Task instructions:
Word for word, restate each entry that appears below.

============================================================

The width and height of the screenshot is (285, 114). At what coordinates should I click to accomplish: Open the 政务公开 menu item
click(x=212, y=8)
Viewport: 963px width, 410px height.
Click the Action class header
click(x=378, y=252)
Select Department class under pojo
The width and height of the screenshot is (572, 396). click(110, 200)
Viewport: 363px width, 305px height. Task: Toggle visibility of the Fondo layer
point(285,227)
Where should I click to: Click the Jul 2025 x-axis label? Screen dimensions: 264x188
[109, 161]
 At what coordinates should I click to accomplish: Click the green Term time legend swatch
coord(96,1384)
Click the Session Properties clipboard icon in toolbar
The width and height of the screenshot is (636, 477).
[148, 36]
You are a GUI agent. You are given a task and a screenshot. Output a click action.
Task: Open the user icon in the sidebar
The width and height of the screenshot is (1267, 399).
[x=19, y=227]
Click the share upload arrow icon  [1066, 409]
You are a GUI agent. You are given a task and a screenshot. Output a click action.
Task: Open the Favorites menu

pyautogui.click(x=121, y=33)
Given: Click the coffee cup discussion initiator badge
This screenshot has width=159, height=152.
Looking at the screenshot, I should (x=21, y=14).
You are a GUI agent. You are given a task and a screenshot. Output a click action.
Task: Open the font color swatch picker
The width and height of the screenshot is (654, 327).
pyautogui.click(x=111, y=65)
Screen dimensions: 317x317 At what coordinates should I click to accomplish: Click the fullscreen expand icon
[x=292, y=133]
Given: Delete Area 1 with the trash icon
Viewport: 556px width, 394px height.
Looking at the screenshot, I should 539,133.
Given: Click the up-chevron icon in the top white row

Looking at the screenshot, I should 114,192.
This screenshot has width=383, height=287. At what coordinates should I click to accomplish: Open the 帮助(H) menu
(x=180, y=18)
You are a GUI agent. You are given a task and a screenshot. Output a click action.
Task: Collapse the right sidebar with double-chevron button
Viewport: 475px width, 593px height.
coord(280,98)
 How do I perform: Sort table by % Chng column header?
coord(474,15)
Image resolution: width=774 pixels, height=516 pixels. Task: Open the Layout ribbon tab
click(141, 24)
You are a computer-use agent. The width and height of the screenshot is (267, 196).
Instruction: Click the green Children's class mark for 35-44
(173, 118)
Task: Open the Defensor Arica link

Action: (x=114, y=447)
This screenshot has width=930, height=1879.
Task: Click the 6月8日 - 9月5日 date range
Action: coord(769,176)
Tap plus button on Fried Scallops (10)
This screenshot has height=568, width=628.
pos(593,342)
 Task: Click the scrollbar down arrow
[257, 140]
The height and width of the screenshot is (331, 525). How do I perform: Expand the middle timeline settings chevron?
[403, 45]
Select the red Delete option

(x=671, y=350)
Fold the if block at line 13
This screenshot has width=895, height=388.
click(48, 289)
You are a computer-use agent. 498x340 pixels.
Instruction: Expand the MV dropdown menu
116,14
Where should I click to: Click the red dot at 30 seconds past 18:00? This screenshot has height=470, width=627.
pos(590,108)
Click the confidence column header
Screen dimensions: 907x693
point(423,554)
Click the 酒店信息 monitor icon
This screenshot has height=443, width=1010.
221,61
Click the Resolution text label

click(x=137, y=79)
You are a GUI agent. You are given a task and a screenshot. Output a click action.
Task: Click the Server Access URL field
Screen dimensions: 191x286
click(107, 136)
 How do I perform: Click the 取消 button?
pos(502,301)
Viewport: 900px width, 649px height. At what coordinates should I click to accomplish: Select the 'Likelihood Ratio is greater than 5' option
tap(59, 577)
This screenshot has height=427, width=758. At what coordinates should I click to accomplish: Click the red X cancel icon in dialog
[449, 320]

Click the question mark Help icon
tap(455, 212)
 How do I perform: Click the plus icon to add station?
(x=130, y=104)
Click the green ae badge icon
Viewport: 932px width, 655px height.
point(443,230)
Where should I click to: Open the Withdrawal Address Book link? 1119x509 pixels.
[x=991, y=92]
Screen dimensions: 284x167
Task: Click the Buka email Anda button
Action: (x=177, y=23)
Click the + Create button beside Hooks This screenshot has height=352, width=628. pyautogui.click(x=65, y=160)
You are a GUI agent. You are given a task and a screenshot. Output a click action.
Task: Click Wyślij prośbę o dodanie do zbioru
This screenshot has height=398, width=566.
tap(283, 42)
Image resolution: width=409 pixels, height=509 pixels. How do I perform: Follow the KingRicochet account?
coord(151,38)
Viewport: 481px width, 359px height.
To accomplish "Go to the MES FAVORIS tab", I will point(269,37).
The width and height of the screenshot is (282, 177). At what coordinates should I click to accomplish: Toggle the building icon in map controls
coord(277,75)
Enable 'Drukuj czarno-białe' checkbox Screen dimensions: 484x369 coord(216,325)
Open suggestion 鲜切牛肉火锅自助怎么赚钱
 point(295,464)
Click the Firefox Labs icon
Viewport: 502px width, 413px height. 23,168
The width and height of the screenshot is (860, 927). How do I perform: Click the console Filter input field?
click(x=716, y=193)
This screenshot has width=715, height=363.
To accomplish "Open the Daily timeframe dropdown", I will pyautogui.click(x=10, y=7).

============================================================

Result of this task:
The width and height of the screenshot is (285, 114). At what coordinates should I click to accomplish: Open the 政务公开 menu item
click(x=212, y=8)
Viewport: 963px width, 410px height.
Click the Action class header
click(x=378, y=252)
Select Department class under pojo
The width and height of the screenshot is (572, 396). click(110, 200)
Viewport: 363px width, 305px height. Task: Toggle visibility of the Fondo layer
point(285,227)
Where should I click to: Click the Jul 2025 x-axis label? Screen dimensions: 264x188
[109, 161]
 At what coordinates should I click to accomplish: Click the green Term time legend swatch
coord(96,1384)
Click the Session Properties clipboard icon in toolbar
The width and height of the screenshot is (636, 477).
[148, 36]
You are a GUI agent. You are given a task and a screenshot. Output a click action.
Task: Open the user icon in the sidebar
The width and height of the screenshot is (1267, 399).
[x=19, y=227]
Click the share upload arrow icon  [1066, 409]
You are a GUI agent. You are given a task and a screenshot. Output a click action.
Task: Open the Favorites menu

pyautogui.click(x=121, y=33)
Given: Click the coffee cup discussion initiator badge
This screenshot has width=159, height=152.
Looking at the screenshot, I should (x=21, y=14).
You are a GUI agent. You are given a task and a screenshot. Output a click action.
Task: Open the font color swatch picker
The width and height of the screenshot is (654, 327).
pyautogui.click(x=111, y=65)
Screen dimensions: 317x317 At what coordinates should I click to accomplish: Click the fullscreen expand icon
[x=292, y=133]
Given: Delete Area 1 with the trash icon
Viewport: 556px width, 394px height.
Looking at the screenshot, I should 539,133.
Given: Click the up-chevron icon in the top white row

Looking at the screenshot, I should 114,192.
This screenshot has width=383, height=287. At what coordinates should I click to accomplish: Open the 帮助(H) menu
(x=180, y=18)
You are a GUI agent. You are given a task and a screenshot. Output a click action.
Task: Collapse the right sidebar with double-chevron button
Viewport: 475px width, 593px height.
coord(280,98)
 How do I perform: Sort table by % Chng column header?
coord(474,15)
Image resolution: width=774 pixels, height=516 pixels. Task: Open the Layout ribbon tab
click(141, 24)
You are a computer-use agent. The width and height of the screenshot is (267, 196).
Instruction: Click the green Children's class mark for 35-44
(173, 118)
Task: Open the Defensor Arica link

Action: (x=114, y=447)
This screenshot has width=930, height=1879.
Task: Click the 6月8日 - 9月5日 date range
Action: coord(769,176)
Tap plus button on Fried Scallops (10)
This screenshot has height=568, width=628.
pos(593,342)
 Task: Click the scrollbar down arrow
[257, 140]
The height and width of the screenshot is (331, 525). How do I perform: Expand the middle timeline settings chevron?
[403, 45]
Select the red Delete option

(x=671, y=350)
Fold the if block at line 13
This screenshot has width=895, height=388.
click(48, 289)
You are a computer-use agent. 498x340 pixels.
Instruction: Expand the MV dropdown menu
116,14
Where should I click to: Click the red dot at 30 seconds past 18:00? This screenshot has height=470, width=627.
pos(590,108)
Click the confidence column header
Screen dimensions: 907x693
point(423,554)
Click the 酒店信息 monitor icon
This screenshot has height=443, width=1010.
221,61
Click the Resolution text label

click(x=137, y=79)
You are a GUI agent. You are given a task and a screenshot. Output a click action.
Task: Click the Server Access URL field
Screen dimensions: 191x286
click(107, 136)
 How do I perform: Click the 取消 button?
pos(502,301)
Viewport: 900px width, 649px height. At what coordinates should I click to accomplish: Select the 'Likelihood Ratio is greater than 5' option
tap(59, 577)
This screenshot has height=427, width=758. At what coordinates should I click to accomplish: Click the red X cancel icon in dialog
[449, 320]

Click the question mark Help icon
tap(455, 212)
 How do I perform: Click the plus icon to add station?
(x=130, y=104)
Click the green ae badge icon
Viewport: 932px width, 655px height.
point(443,230)
Where should I click to: Open the Withdrawal Address Book link? 1119x509 pixels.
[x=991, y=92]
Screen dimensions: 284x167
Task: Click the Buka email Anda button
Action: (x=177, y=23)
Click the + Create button beside Hooks This screenshot has height=352, width=628. pyautogui.click(x=65, y=160)
You are a GUI agent. You are given a task and a screenshot. Output a click action.
Task: Click Wyślij prośbę o dodanie do zbioru
This screenshot has height=398, width=566.
tap(283, 42)
Image resolution: width=409 pixels, height=509 pixels. How do I perform: Follow the KingRicochet account?
coord(151,38)
Viewport: 481px width, 359px height.
To accomplish "Go to the MES FAVORIS tab", I will point(269,37).
The width and height of the screenshot is (282, 177). At what coordinates should I click to accomplish: Toggle the building icon in map controls
coord(277,75)
Enable 'Drukuj czarno-białe' checkbox Screen dimensions: 484x369 coord(216,325)
Open suggestion 鲜切牛肉火锅自助怎么赚钱
 point(295,464)
Click the Firefox Labs icon
Viewport: 502px width, 413px height. 23,168
The width and height of the screenshot is (860, 927). How do I perform: Click the console Filter input field?
click(x=716, y=193)
This screenshot has width=715, height=363.
To accomplish "Open the Daily timeframe dropdown", I will pyautogui.click(x=10, y=7).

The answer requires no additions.